Woman
Tuesday, December 13th, 2011It’s raining in the desert today. The skies have been grey and wet for 2 solid days now, I could not be more pleased. @mother nature- BRING IT ON!
I’m recovering from last weeks massive fundraiser at the kids’ school and a few other things. These grey days have been perfect for curling up on the couch…which of course leads to massive amounts of deep reflection (you to?!). I read a book yesterday that caused a serious rift in my glorification of the 1950′s & 60′s. Its called Cotton Queen by Pamela Morsi, and it was a light piece of fiction- easy to read and a story that isn’t quite as predictable as I thought it would be.
I am not naive to the plight of women through the centuries, I took the prerequisite Women’s studies classes that all enlightened and educated women take in college. I was fascinated with Women’s suffrage at the tender age of 17 and wrote a history report all about the movement and the key players. While I intellectually understood a lot of freedoms that were not available to women- even in to the 1970′s and 80′s, this book helped me to feel it, for the first time.
The thought of living through the 60′s feels like a horror movie to me. I want to kiss the ground of every woman who walked before me and paved the way for me to enjoy the freedom to: educate myself at some of the best schools; to climb as high as I am willing to on the corporate ladder; to raise my children how I know to be best without the ramification of a narrow social view.
My grandmother was a divorced mother of 6 (!!!) in the early 1960′s, I can only imagine the social isolation she must have felt and the lack of social structures to help her both care for her children and feed them. She managed to come out on top, though no doubt it was a hard battle.

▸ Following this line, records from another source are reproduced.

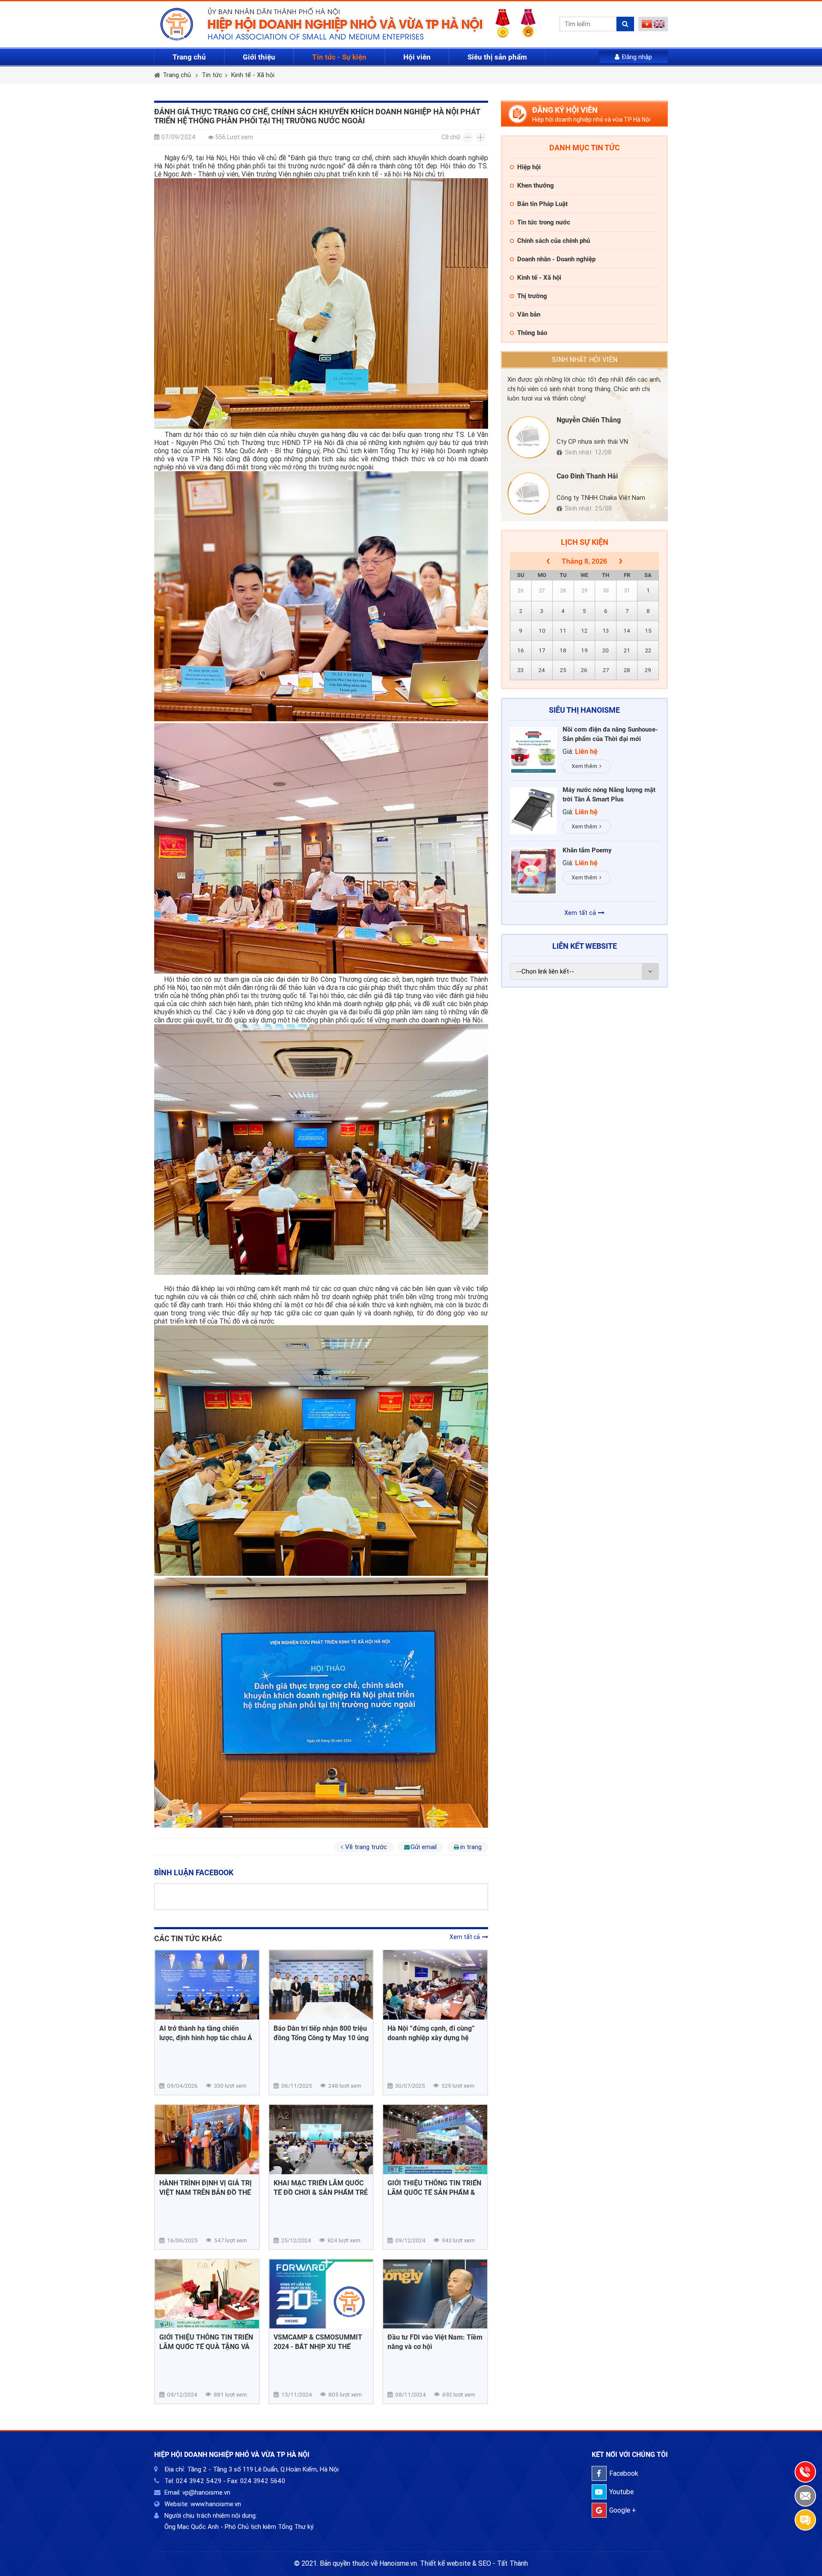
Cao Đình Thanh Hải (587, 476)
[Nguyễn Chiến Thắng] (528, 437)
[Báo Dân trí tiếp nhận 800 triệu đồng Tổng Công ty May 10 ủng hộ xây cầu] (321, 1985)
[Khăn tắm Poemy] (533, 871)
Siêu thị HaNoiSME (584, 709)
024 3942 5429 (198, 2481)
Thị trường (532, 296)
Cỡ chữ (450, 137)
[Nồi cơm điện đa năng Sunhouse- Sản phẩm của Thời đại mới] (533, 750)
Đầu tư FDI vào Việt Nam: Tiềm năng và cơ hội (434, 2342)
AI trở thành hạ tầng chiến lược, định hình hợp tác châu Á (205, 2033)
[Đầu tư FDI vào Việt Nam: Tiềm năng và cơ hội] (435, 2294)
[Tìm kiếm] (625, 24)
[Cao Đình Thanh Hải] (528, 493)
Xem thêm (584, 766)
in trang (471, 1847)
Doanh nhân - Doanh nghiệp (556, 259)
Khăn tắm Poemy (587, 850)
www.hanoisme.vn (216, 2504)
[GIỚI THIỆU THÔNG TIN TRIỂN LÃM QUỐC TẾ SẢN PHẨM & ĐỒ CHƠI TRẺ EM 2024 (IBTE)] (435, 2139)
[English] (659, 26)
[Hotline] (805, 2472)
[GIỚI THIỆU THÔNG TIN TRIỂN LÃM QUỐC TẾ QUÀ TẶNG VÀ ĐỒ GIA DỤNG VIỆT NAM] (207, 2294)
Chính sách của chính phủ (553, 241)
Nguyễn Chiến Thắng (589, 420)
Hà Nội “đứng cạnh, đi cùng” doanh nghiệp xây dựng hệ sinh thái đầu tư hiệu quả (431, 2033)
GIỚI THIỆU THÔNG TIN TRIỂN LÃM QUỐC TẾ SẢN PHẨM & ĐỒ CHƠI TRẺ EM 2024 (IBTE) (434, 2188)
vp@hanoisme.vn (206, 2492)
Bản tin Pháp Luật (542, 204)
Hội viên (417, 57)
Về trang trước (366, 1847)
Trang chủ (189, 57)
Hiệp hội (529, 167)
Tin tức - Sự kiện (339, 57)
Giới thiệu (259, 57)
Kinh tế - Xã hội (252, 75)
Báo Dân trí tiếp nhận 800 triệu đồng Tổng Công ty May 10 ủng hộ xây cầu (321, 2033)
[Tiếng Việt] (647, 26)
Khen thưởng (535, 185)
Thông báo (532, 333)
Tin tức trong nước (543, 222)
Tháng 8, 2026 (584, 561)
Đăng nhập (637, 57)
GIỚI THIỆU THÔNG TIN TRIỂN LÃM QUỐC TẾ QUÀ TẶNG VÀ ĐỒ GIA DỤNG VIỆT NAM (206, 2342)
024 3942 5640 (262, 2481)
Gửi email (424, 1847)
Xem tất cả (465, 1936)
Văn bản (528, 314)
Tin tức (212, 75)
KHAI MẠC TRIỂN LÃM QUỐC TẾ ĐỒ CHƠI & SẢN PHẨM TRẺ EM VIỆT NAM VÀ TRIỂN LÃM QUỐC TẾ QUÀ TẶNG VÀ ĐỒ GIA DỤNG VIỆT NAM (321, 2188)
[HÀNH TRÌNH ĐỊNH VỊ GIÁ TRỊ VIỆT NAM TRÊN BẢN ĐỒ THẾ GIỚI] (207, 2139)
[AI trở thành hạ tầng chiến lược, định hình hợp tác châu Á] (207, 1985)
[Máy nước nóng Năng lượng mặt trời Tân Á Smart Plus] (533, 810)
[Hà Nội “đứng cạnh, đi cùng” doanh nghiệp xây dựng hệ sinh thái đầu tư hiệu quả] (435, 1985)
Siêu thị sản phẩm (497, 57)
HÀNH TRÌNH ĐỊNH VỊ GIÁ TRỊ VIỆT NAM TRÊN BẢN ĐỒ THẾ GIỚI (205, 2188)
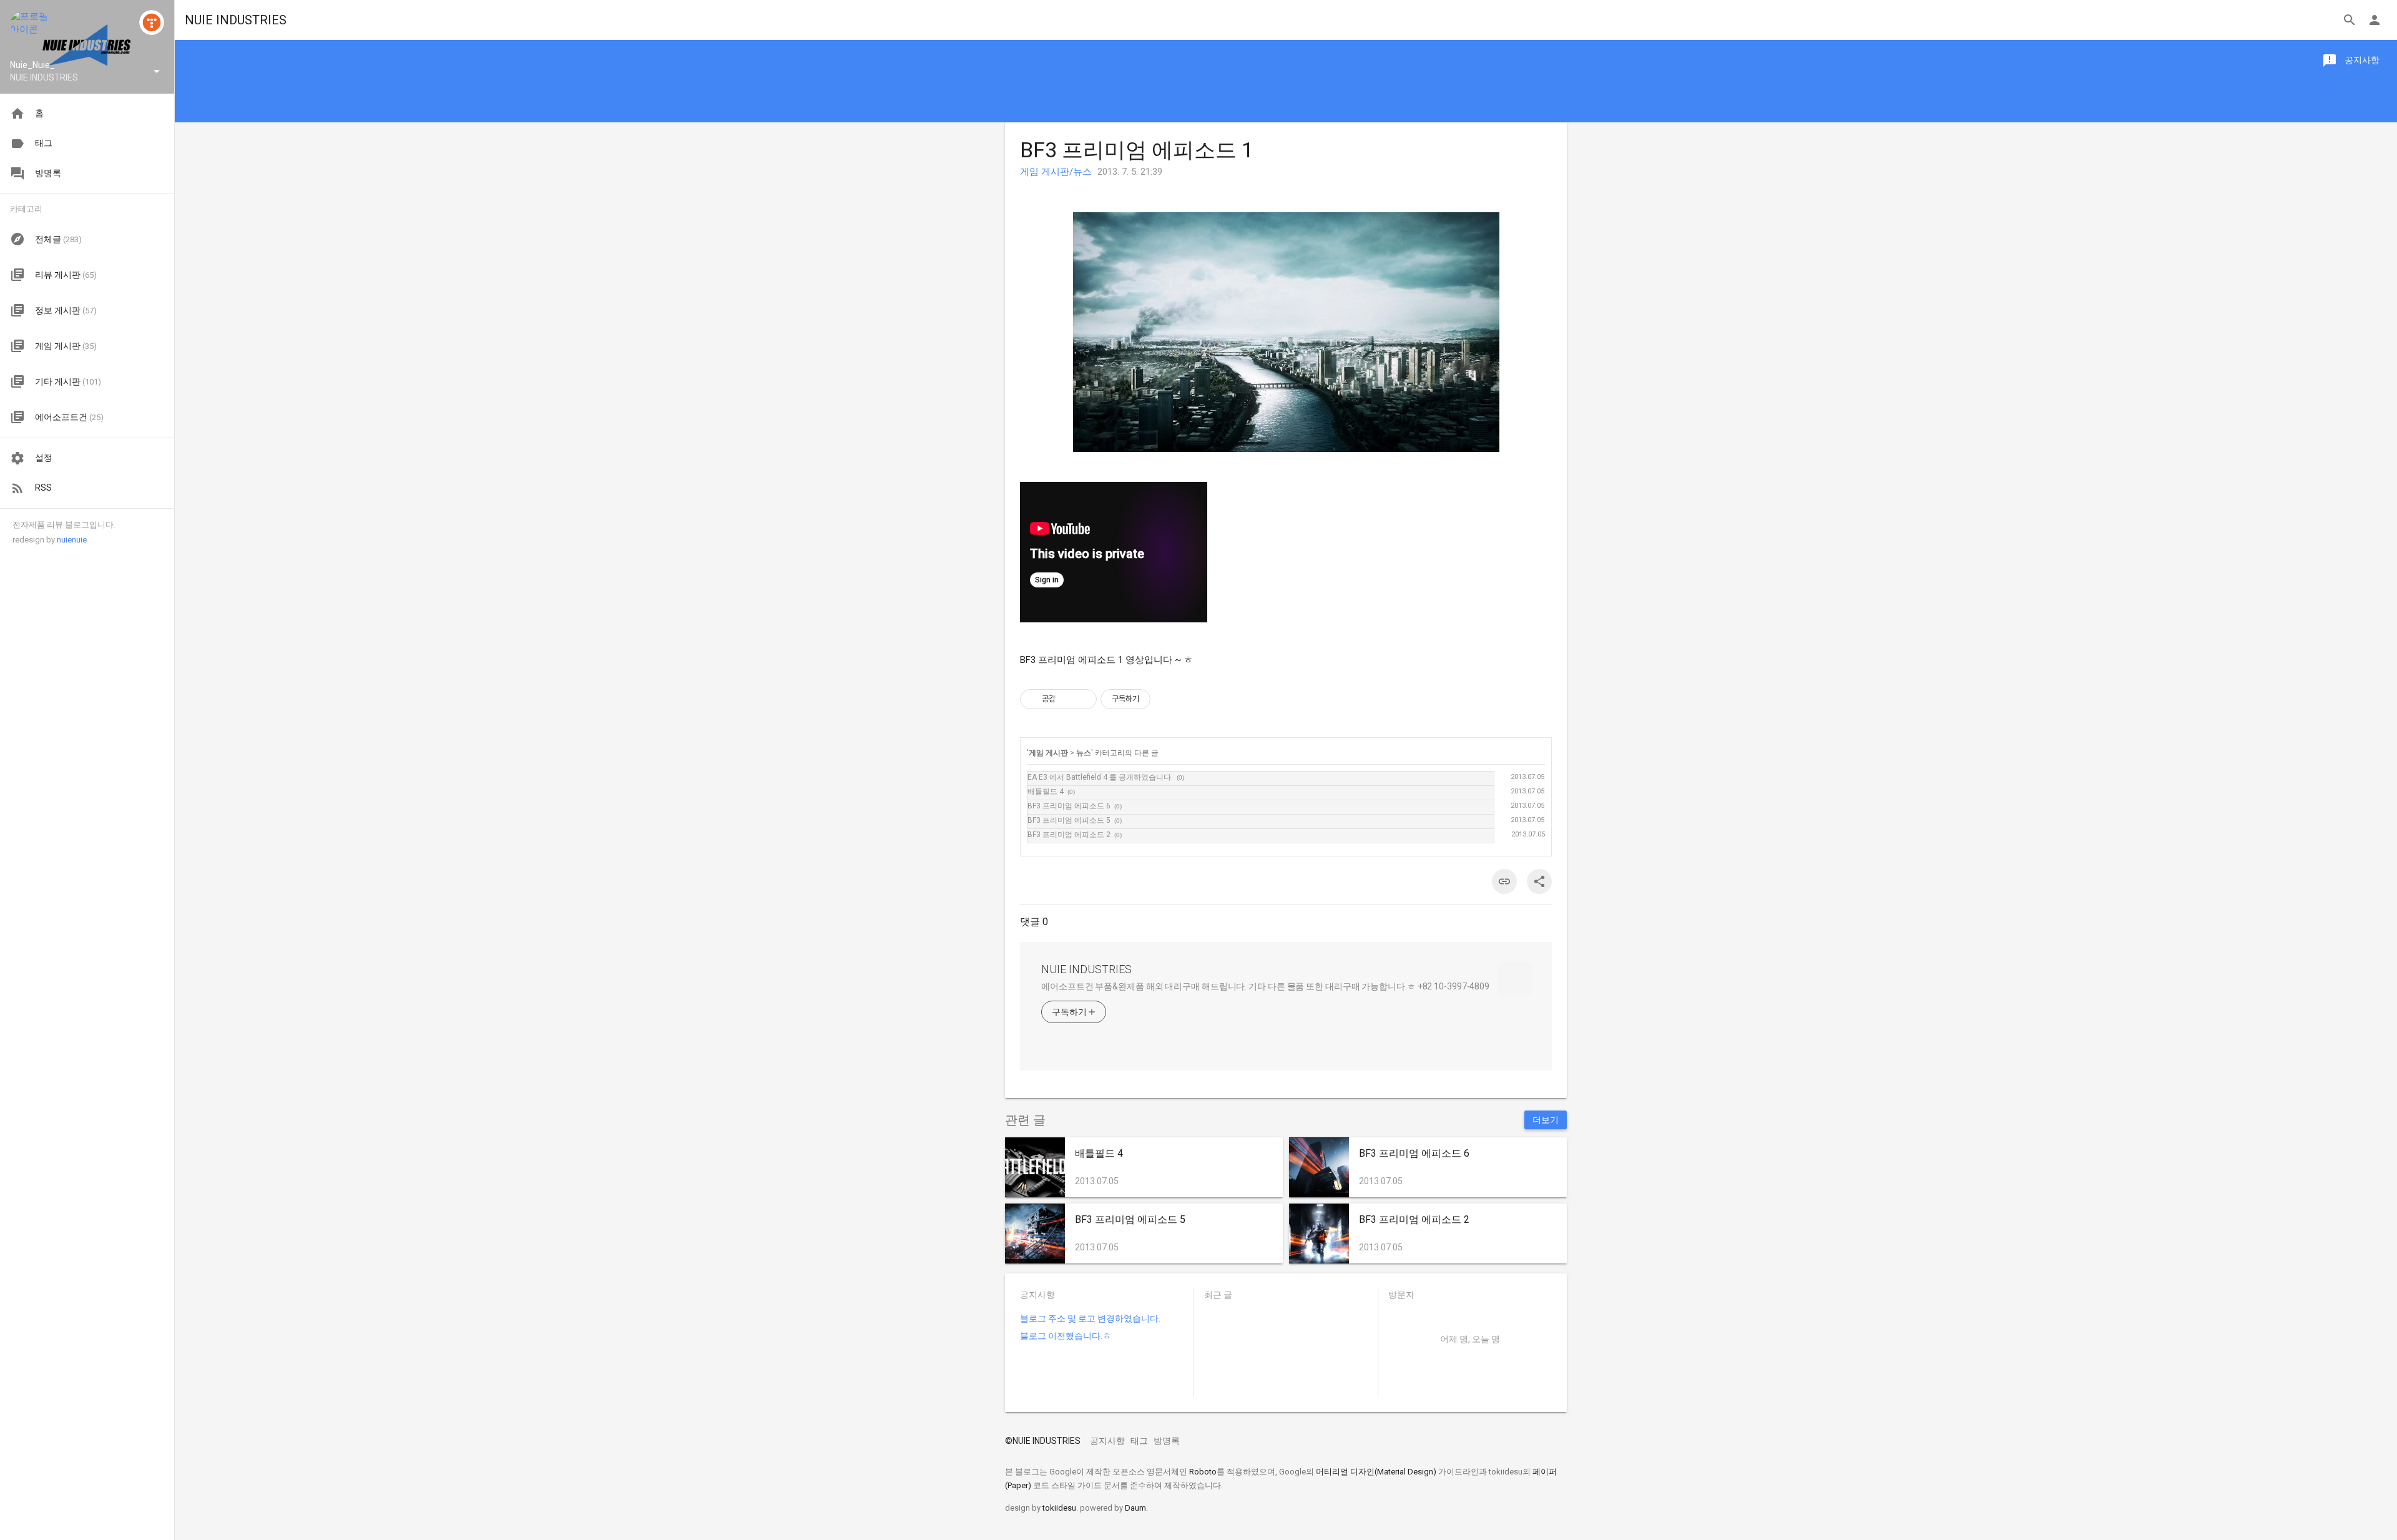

My mother became a single mom of two little girls at a tender age and at the beginning of the 1980′s. Women were just starting to be offered the same jobs as men at that point, but the pay was no where near equatable. I can only imagine the fear in her heart as she had to decide what to do to support my sister and I…the isolation that comes from being a single mom when all your contemporaries are young college co-eds.
I am glad that our mothers and grandmothers and great grandmothers paved the way…I hope in my own way I too can make the world a better place for my daughters. I am grateful that they will have choices; but with those choices comes a great responsibility. I hope they will grow to be strong, capable, and compassionate women.